Don´t own them.
Sorry, it took me so long to update, but life kinda kicked in.
Well anyhow, most reviewers asked me what was wrong with Rory, trust me, I'm gonna explain it all later, now enjoy. And Oh yeah, I got a serious question for you. I'm totally confused when to use lie, lying, lay, laying what ever. Care to fill me in? Sorry J
Rory's POV:
I was lying on my bed when I heard the apartment door open. I heard Jess's irregular breathing, he had started running again. Maybe -and the thought made me flinch- to get out of the apartment, to get away from me? He would always take Tate with him, pushing the stroller in front of him. Of course never on day light, but only after when the sun had already set and the New Yorker dark shadows would surround him, mainly on times when everybody else around us would start to get ready for a night out or lovers would be curled up together on the couch, watching a movie. But it never would be us. We wouldn´t be curled up on the couch and we definitely weren't lovers right now anyway.

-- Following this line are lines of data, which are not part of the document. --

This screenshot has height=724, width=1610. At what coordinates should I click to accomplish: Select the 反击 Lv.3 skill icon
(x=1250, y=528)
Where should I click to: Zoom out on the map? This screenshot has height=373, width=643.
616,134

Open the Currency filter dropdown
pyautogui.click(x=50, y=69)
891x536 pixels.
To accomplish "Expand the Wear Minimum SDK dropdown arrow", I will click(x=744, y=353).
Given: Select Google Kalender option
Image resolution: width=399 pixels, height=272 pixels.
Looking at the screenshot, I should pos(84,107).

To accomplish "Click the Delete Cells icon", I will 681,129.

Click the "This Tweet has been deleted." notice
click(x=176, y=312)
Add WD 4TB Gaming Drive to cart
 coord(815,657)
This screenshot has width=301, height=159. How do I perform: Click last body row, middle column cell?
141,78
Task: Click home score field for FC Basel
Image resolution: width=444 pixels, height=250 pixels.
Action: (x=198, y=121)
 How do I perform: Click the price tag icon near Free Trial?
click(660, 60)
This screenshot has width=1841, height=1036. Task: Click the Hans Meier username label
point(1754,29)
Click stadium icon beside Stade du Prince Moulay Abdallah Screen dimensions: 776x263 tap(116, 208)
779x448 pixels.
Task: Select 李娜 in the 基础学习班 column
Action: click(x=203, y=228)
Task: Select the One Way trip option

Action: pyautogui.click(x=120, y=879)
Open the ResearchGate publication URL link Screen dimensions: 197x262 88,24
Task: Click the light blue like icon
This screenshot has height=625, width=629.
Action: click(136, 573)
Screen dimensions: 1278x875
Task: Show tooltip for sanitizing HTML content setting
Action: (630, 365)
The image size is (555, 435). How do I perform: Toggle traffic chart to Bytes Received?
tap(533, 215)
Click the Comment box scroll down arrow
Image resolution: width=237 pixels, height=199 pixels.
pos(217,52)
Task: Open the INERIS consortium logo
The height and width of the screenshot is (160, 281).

He came over to me and I extended my arms to take Tate from him. I settled him in my lab and took his little fingers in mine. Just recently I started to get comfortable with the thought of being responsible for another person. At the beginning I would look at him and silently blame him for all the things that weren't going right. I would blame him for the fact that I wasn't taken as an individual anymore. People would greet me but they would look at the little kid in my arms and not at me. I would blame him for the fact that I didn´t feel good in my skin and that I would avoid full-length mirrors, never really recognizing the person staring back at me. But lately, I seem to have made some progress, I would start smiling whenever Tate would smile or make a funny face. I felt proud when I felt him on my chest while feeding him. It started to feel right. Tate shifted in my lab and opened his mouth and I knew that he was about to cry. Just one week ago I would have started crying as well, I had been totally exhausted and I had the feeling that I was.. What's the word? Yeah, I was feeling inadequate, insecure.
I unbuttoned my shirt and Tate eagerly grabbed my hand as I started to breast feed him. Jess sat next to me on the couch and was silent for the longest time. He leaned back, closed his eyes and sighed deeply. I knew we still weren't the same, the way before Tate's birth but we were getting somewhere. Yep, tears had been involved, as had yelling and maybe screaming, and in the back of my head I remembered even throwing something in Jess's direction, but I tried to push this particular memory out of my mind.
Jess let out a breath next to me and eyed Tate contently, then he looked up to me and locked his gaze with mine. I didn´t break the contact.
" How are you?" I had to smile when I heard him ask this. I tried to suppress the tears that were about to fall.
Flashback
I was sitting at the kitchen table, trying to read the newspaper when I heard Jess's footsteps coming closer. I was still on maternity leave, but Jess of course had to work. We were not the Trumps or anything but Jess had a decent salary being the main editor and all. While I was sitting there, I couldn't help but I started to wonder when things had gone wrong. I knew, I was acting weird but I didn´t have a clue how to stop it. I would cry all the time, not even noticing the tears running down my cheeks, only when Jess would point it out to me I would realize that my eyes always were puffy and red. I felt like I was numb when it came to self-reflection. I was feeling like a stranger trapped in my own body. My body tensed up when I felt jess coming closer and closer. I was relieved when he leaned over the crib next to me.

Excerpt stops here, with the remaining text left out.